━━ SUPPLIED DATA ━━
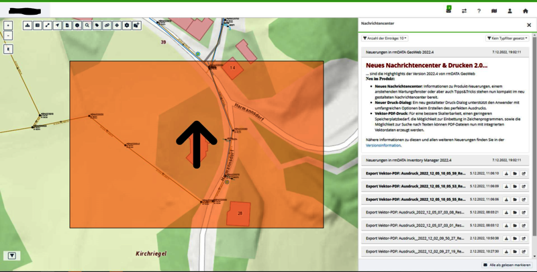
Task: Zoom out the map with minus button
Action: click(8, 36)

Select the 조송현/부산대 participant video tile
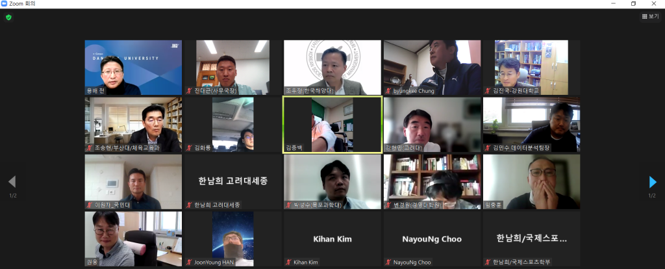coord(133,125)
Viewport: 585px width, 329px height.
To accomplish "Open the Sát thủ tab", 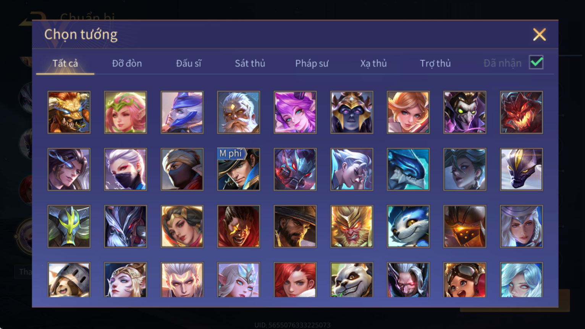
━━━
▶ _DIRECTIONS_:
Give again the lines from the line that contains "Viewport: 585px width, 329px height." through the last line of the material above, exactly and with both ends included. Omit the pictures.

▶ _WRITTEN ANSWER_:
Viewport: 585px width, 329px height.
To accomplish "Open the Sát thủ tab", 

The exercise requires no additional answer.